John Gallagher, Certives technical operations manager, didnt hear a compelling case for an all-IP contact center while making technology decisions in late 2000. “While Cisco could demonstrate that they could place calls via IP, they couldnt demonstrate queuing and ACD (automatic call distribution) functions at the time, and we had an existing Avaya system that could do that,” he says. The Avaya PBX controls the master queues at Certive, because Ciscos ICM (Intelligent Contact Manager) product “was originally written to understand what queues are doing, but not a specific agent,” and so could not provide pinpoint-precise routing to Certives liking, says Gallagher.

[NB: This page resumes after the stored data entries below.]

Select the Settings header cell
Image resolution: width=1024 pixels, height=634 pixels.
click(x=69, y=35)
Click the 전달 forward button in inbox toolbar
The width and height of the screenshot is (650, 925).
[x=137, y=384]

Cap Gemini Ernst & Young senior manager Liz Duenas says that while Gallaghers assessment was correct, Cisco has since improved matters. “When you use ICM, you can queue down to a specific agent group, not down to a specific agent—however, when you use IPCC and you use Cisco CallManager instead of a traditional PBX, one of the capabilities is to be able to route down to a specific agent.”
An irresistible lure for IP contact center architectures has been slow to materialize, however. While Cisco and CGE&Y point out the potential cost savings from cutting managed cable mileage in half by eliminating POTS copper from the call center equation, the rest of the argument is based on next-generation software to leverage the reduced barriers between voice and data, little of which has appeared yet. “Its more from the ongoing benefits that IP outweighs a traditional environment,” says Duenas. Yet CGE&Y was at a loss to name hypothetical applications made possible or easier in the IP contact center (IPCC) world.

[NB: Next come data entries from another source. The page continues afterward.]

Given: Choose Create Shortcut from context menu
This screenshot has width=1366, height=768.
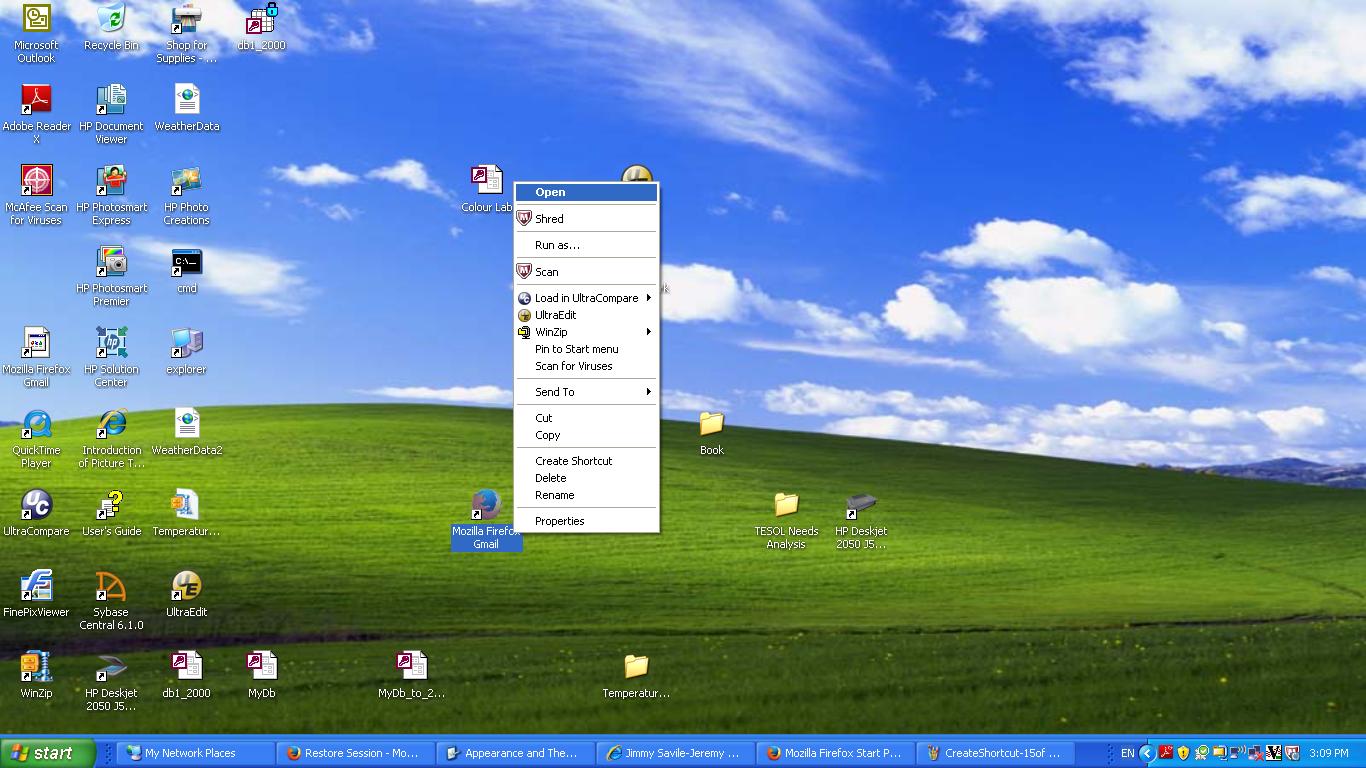Looking at the screenshot, I should click(x=574, y=461).
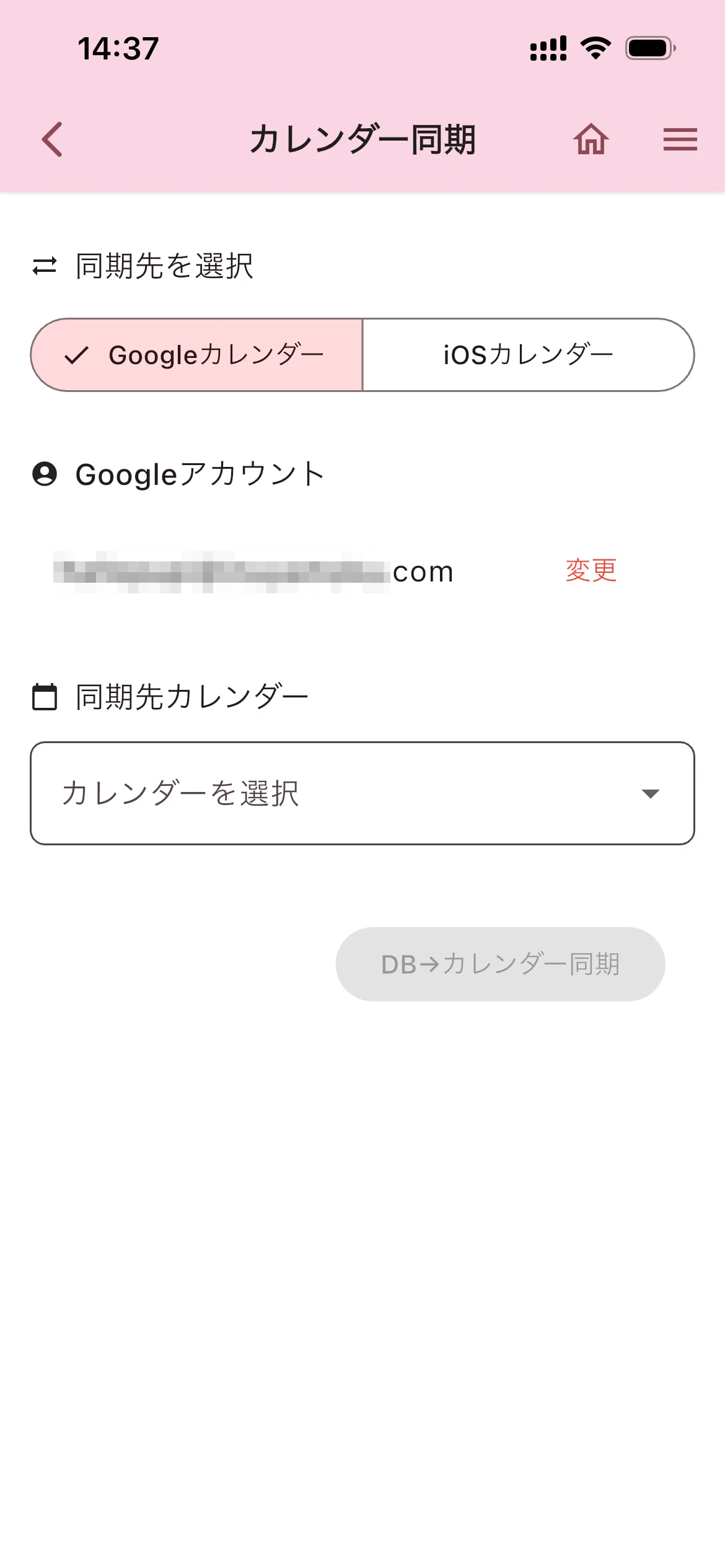Tap the Google account avatar icon
725x1568 pixels.
(45, 474)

Cisco product marketing manager Ross Daniels asserts that some traditional routing hardware cant manage the multitasking call center of the future. “When you start to bring in other media, like e-mail or web collaboration, it wants to treat it like telephone calls,” he says, that could become a problem with contacts that lend themselves to multiple conversation streams such as text chatting. “In real-life call centers, managers want [the agent to] be in multiple chat sessions at one time…in the traditional world, you cant do that, because the agent is tagged for one task item at a time.”
CGE&Ys Robert Filby doesnt equate the IPCC with a traditional telephony solution. “Dont spend a lot of time trying to make IPCC look like a traditional PBX, think of the things that are possible and feasible with converged infrastructure.” Let the brainstorming begin.